— Directions for this task —
Please copy each line of the listing that includes the string "toolbar".
─── Supplied records ───
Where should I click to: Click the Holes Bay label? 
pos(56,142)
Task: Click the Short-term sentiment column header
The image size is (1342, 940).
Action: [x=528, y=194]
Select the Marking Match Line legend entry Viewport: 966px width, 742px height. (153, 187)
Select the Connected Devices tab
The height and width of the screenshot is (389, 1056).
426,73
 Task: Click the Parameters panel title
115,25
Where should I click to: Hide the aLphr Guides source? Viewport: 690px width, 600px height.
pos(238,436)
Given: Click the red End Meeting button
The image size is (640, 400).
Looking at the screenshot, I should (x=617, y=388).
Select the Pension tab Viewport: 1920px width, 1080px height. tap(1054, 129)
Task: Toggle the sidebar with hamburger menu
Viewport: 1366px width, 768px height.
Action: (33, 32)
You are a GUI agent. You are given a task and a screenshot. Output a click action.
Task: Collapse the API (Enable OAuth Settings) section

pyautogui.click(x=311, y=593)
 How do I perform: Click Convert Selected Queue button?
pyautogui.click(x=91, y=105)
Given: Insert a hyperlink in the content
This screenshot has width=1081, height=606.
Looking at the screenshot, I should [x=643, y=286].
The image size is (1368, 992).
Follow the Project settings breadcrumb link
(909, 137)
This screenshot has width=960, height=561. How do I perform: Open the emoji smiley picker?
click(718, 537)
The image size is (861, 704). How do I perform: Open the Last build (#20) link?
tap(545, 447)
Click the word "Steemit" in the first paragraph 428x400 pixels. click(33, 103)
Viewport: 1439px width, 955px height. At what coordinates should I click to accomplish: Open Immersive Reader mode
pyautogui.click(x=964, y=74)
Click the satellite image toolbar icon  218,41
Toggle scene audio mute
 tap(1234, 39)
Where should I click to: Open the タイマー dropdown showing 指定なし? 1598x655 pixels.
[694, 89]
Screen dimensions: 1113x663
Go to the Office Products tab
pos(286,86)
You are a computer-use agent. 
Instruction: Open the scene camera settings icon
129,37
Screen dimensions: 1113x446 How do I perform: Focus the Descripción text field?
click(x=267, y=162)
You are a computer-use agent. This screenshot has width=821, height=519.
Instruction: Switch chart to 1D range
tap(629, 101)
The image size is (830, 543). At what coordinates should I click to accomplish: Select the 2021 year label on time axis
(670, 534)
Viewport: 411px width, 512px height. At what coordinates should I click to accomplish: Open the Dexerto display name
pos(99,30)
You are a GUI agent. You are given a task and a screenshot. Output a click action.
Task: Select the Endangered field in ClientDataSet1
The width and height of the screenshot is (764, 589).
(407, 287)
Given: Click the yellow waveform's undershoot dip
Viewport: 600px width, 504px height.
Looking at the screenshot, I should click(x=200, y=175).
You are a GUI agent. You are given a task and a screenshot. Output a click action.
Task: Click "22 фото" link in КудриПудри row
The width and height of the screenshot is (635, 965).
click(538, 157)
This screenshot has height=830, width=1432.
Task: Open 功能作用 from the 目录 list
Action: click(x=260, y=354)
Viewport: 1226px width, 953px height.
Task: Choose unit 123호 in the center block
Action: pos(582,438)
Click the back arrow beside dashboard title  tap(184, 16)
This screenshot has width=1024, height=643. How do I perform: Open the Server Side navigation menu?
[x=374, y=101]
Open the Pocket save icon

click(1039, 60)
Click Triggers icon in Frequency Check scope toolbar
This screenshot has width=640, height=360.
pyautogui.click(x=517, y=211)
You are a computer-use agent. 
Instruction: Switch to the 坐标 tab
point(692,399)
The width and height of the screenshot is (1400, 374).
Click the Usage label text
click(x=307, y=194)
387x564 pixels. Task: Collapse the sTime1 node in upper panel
───
— Output of the task —
Click the satellite image toolbar icon  218,41
Click Triggers icon in Frequency Check scope toolbar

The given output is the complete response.